Queer Places:
Uppingham School, High St W, Uppingham, Oakham LE15 9QE
University of Oxford, Oxford, Oxfordshire OX1 3PA, UK
University of Cambridge, 4 Mill Ln, Cambridge CB2 1RZ, UK
Cheltenham Cemetery, Bouncers Lane, Cheltenham GL52 5JT, UK

https://upload.wikimedia.org/wikipedia/commons/6/6e/James_Elroy_Flecker_at_Cambridge.jpgJames Elroy Flecker (5 November 1884 – 3 January 1915) was an English novelist and playwright. As a poet he was most influenced by the Parnassian poets.

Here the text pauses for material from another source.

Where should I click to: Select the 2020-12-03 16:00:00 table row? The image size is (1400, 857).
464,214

Herman Elroy Flecker was born on 5 November 1884 in Lewisham, London, to William Herman Flecker (d. 1941), headmaster of Dean Close School, Cheltenham, and his wife Sarah.[1] His much younger brother was the educationalist Henry Lael Oswald Flecker (1896-1958), who became Headmaster of Christ's Hospital.[2]

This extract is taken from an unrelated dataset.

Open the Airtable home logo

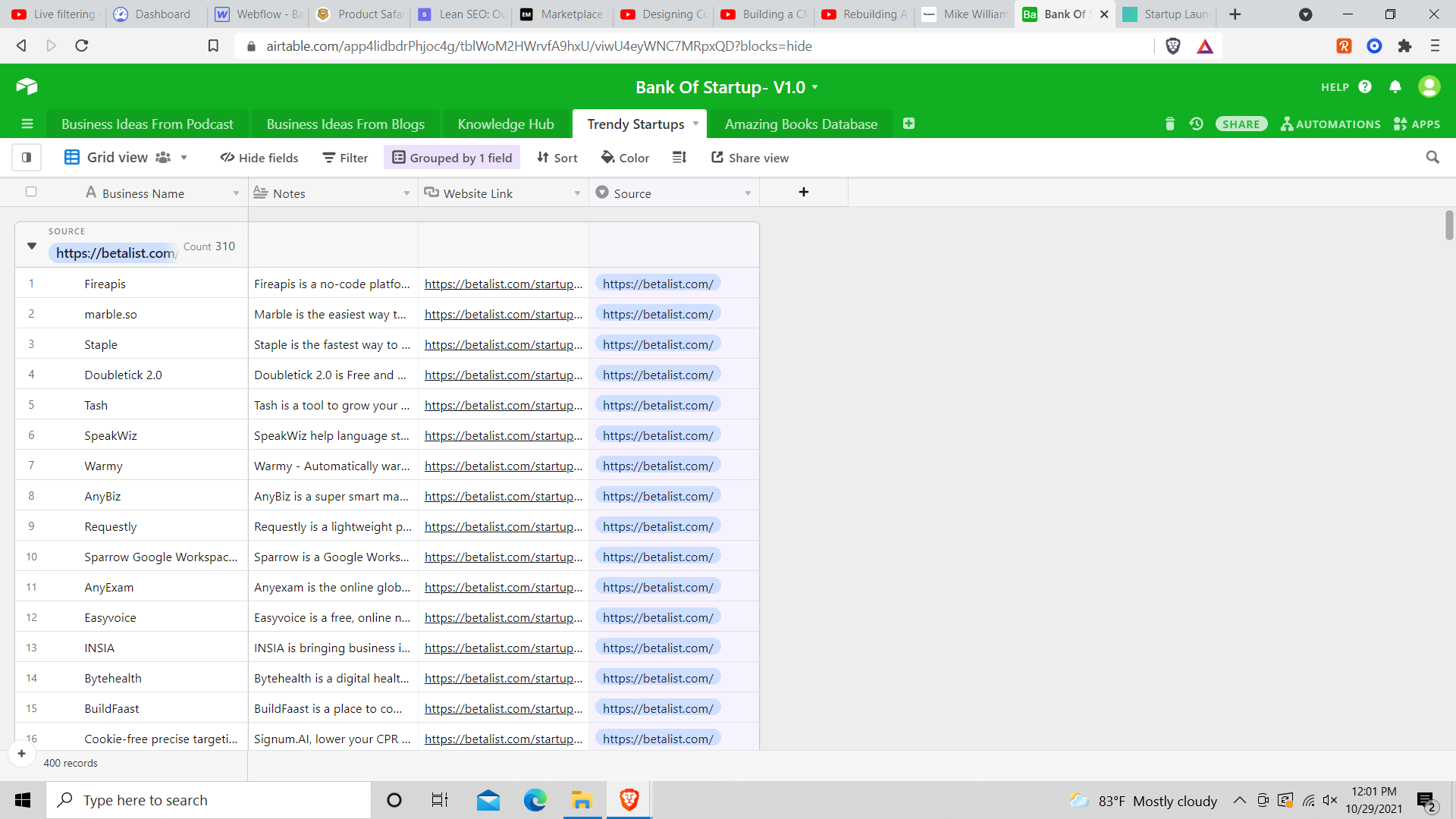coord(27,86)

A friend, Frank Savery, remembers him as being a precocious and prolific writer, influenced particularly by Wilde's early verse and by Swinburne. In the course of his career he produced several volumes of lyrical romantic verse (some of which was included in Georgian Poetry) including The Bridge of Fire (1907), Forty-Two Poems (1911), and The Golden Journey to Samarkand (1913) and The Old Ships (1915).

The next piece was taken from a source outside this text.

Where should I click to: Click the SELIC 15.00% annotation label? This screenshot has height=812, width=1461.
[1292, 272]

Flecker later chose to use the first name "James", either because he disliked the name "Herman" or to avoid confusion with his father. "Roy", as his family called him, was educated at Dean Close School, then at Uppingham School. He subsequently studied at Trinity College, Oxford, and at Gonville and Caius College, Cambridge. While at Oxford he was greatly influenced by the last flowering of the Aesthetic movement there under John Addington Symonds, and became a close friend of the classicist and art historian John Beazley.[3]

At Oxford he had an intimate friendship with Beazley, a year younger than himself, who was to become the greatest European scholar in the study of Greek vases. At the end of 1907 they spent some months together in Florence, and they were together again in Italy on summer 1908.

Flecker was bisexual, and the one who took the initiative. Little is known about their relationship, besides what Flecker wrote in his quite explicit verse:

We that were friends tonight have found
A fear, a secret, and a shame:
I am on fire with that soft sound
You make, in uttering my name.
Forgive a young and boastful man
Whom dreams delight and passion please,
And love me as great women can
Who have no children at their knees.

From 1910 Flecker worked in the consular service in the Eastern Mediterranean. On a ship to Athens he met Helle Skiadaressi,[4] and in 1911 he married her.

Flecker died on 3 January 1915, of tuberculosis, in Davos, Switzerland but was buried in Cheltenham. His death at the age of thirty was described at the time as "unquestionably the greatest premature loss that English literature has suffered since the death of Keats".[5]